**What is expected**
Give the records again, every one, exactly.

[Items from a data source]

--- START ---

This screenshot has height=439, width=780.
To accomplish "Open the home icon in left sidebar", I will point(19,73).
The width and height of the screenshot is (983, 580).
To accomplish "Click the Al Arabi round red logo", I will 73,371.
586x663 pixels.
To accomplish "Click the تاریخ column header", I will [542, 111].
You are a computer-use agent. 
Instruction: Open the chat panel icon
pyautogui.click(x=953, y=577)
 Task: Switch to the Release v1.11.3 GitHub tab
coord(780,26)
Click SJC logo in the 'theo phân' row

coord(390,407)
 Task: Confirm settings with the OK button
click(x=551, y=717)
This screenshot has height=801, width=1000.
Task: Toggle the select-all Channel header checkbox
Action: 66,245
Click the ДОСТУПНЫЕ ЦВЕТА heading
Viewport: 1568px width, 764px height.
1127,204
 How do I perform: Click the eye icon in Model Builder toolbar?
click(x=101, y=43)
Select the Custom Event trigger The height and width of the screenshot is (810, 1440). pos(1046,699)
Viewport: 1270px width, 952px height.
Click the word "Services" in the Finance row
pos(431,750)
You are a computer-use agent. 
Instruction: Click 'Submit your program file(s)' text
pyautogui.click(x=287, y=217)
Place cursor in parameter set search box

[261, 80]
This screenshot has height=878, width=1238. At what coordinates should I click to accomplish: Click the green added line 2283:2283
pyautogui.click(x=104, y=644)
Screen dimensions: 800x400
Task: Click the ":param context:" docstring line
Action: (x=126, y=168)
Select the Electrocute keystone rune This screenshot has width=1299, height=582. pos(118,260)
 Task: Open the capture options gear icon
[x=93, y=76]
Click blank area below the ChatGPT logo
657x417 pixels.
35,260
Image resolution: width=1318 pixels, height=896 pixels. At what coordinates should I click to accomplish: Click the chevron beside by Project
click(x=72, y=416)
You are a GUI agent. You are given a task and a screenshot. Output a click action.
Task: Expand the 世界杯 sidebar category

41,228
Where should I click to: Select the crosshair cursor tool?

--- END ---

**Output of the task**
This screenshot has height=439, width=780.
To accomplish "Open the home icon in left sidebar", I will point(19,73).
The width and height of the screenshot is (983, 580).
To accomplish "Click the Al Arabi round red logo", I will 73,371.
586x663 pixels.
To accomplish "Click the تاریخ column header", I will [542, 111].
You are a computer-use agent. 
Instruction: Open the chat panel icon
pyautogui.click(x=953, y=577)
 Task: Switch to the Release v1.11.3 GitHub tab
coord(780,26)
Click SJC logo in the 'theo phân' row

coord(390,407)
 Task: Confirm settings with the OK button
click(x=551, y=717)
This screenshot has height=801, width=1000.
Task: Toggle the select-all Channel header checkbox
Action: 66,245
Click the ДОСТУПНЫЕ ЦВЕТА heading
Viewport: 1568px width, 764px height.
1127,204
 How do I perform: Click the eye icon in Model Builder toolbar?
click(x=101, y=43)
Select the Custom Event trigger The height and width of the screenshot is (810, 1440). pos(1046,699)
Viewport: 1270px width, 952px height.
Click the word "Services" in the Finance row
pos(431,750)
You are a computer-use agent. 
Instruction: Click 'Submit your program file(s)' text
pyautogui.click(x=287, y=217)
Place cursor in parameter set search box

[261, 80]
This screenshot has height=878, width=1238. At what coordinates should I click to accomplish: Click the green added line 2283:2283
pyautogui.click(x=104, y=644)
Screen dimensions: 800x400
Task: Click the ":param context:" docstring line
Action: (x=126, y=168)
Select the Electrocute keystone rune This screenshot has width=1299, height=582. pos(118,260)
 Task: Open the capture options gear icon
[x=93, y=76]
Click blank area below the ChatGPT logo
657x417 pixels.
35,260
Image resolution: width=1318 pixels, height=896 pixels. At what coordinates should I click to accomplish: Click the chevron beside by Project
click(x=72, y=416)
You are a GUI agent. You are given a task and a screenshot. Output a click action.
Task: Expand the 世界杯 sidebar category

41,228
Where should I click to: Select the crosshair cursor tool?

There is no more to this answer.